+++ Listed records
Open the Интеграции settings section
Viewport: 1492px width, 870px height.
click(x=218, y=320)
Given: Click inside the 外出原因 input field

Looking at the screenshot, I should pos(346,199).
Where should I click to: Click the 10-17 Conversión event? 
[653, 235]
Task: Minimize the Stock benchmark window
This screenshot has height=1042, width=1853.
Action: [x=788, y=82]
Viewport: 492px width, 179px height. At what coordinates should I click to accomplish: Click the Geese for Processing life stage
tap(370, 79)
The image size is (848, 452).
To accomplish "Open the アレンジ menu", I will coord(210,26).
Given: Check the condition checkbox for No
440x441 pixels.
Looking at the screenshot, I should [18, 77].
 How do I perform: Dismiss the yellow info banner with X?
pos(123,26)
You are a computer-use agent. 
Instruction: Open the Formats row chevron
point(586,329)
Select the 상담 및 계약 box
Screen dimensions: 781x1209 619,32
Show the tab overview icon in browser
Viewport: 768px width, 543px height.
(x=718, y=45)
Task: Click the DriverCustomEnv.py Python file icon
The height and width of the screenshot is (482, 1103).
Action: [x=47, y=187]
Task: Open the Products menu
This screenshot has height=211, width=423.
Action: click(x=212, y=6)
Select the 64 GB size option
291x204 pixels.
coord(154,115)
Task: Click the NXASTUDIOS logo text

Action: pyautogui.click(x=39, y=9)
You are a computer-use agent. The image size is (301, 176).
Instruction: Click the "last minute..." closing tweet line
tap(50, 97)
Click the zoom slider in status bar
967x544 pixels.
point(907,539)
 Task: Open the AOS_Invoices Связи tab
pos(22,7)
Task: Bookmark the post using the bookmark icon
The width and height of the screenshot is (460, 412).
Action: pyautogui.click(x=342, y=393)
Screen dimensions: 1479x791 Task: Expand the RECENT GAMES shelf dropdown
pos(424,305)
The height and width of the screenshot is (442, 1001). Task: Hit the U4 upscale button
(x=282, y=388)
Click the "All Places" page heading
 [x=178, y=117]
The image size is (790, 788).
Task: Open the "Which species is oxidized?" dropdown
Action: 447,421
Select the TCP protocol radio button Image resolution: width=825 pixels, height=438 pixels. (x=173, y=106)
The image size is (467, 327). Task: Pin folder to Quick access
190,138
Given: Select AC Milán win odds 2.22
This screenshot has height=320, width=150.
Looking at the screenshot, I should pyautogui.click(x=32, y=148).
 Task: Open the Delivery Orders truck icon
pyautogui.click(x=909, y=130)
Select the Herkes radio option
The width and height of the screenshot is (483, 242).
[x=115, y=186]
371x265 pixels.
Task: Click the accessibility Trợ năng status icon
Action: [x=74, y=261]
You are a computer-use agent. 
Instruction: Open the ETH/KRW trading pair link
++++++
> [Problem requirements]: Rewrite the listing above with every "Instruction" changed to "Goal", keeping everything else the same.

> [Finished exercise]:
Open the Интеграции settings section
Viewport: 1492px width, 870px height.
click(x=218, y=320)
Given: Click inside the 外出原因 input field

Looking at the screenshot, I should pos(346,199).
Where should I click to: Click the 10-17 Conversión event? 
[653, 235]
Task: Minimize the Stock benchmark window
This screenshot has height=1042, width=1853.
Action: [x=788, y=82]
Viewport: 492px width, 179px height. At what coordinates should I click to accomplish: Click the Geese for Processing life stage
tap(370, 79)
The image size is (848, 452).
To accomplish "Open the アレンジ menu", I will coord(210,26).
Given: Check the condition checkbox for No
440x441 pixels.
Looking at the screenshot, I should [18, 77].
 How do I perform: Dismiss the yellow info banner with X?
pos(123,26)
You are a computer-use agent. 
Goal: Open the Formats row chevron
point(586,329)
Select the 상담 및 계약 box
Screen dimensions: 781x1209 619,32
Show the tab overview icon in browser
Viewport: 768px width, 543px height.
(x=718, y=45)
Task: Click the DriverCustomEnv.py Python file icon
The height and width of the screenshot is (482, 1103).
Action: [x=47, y=187]
Task: Open the Products menu
This screenshot has height=211, width=423.
Action: click(x=212, y=6)
Select the 64 GB size option
291x204 pixels.
coord(154,115)
Task: Click the NXASTUDIOS logo text

Action: pyautogui.click(x=39, y=9)
You are a computer-use agent. The image size is (301, 176).
Goal: Click the "last minute..." closing tweet line
tap(50, 97)
Click the zoom slider in status bar
967x544 pixels.
point(907,539)
 Task: Open the AOS_Invoices Связи tab
pos(22,7)
Task: Bookmark the post using the bookmark icon
The width and height of the screenshot is (460, 412).
Action: pyautogui.click(x=342, y=393)
Screen dimensions: 1479x791 Task: Expand the RECENT GAMES shelf dropdown
pos(424,305)
The height and width of the screenshot is (442, 1001). Task: Hit the U4 upscale button
(x=282, y=388)
Click the "All Places" page heading
 [x=178, y=117]
The image size is (790, 788).
Task: Open the "Which species is oxidized?" dropdown
Action: 447,421
Select the TCP protocol radio button Image resolution: width=825 pixels, height=438 pixels. (x=173, y=106)
The image size is (467, 327). Task: Pin folder to Quick access
190,138
Given: Select AC Milán win odds 2.22
This screenshot has height=320, width=150.
Looking at the screenshot, I should pyautogui.click(x=32, y=148).
 Task: Open the Delivery Orders truck icon
pyautogui.click(x=909, y=130)
Select the Herkes radio option
The width and height of the screenshot is (483, 242).
[x=115, y=186]
371x265 pixels.
Task: Click the accessibility Trợ năng status icon
Action: [x=74, y=261]
You are a computer-use agent. 
Goal: Open the ETH/KRW trading pair link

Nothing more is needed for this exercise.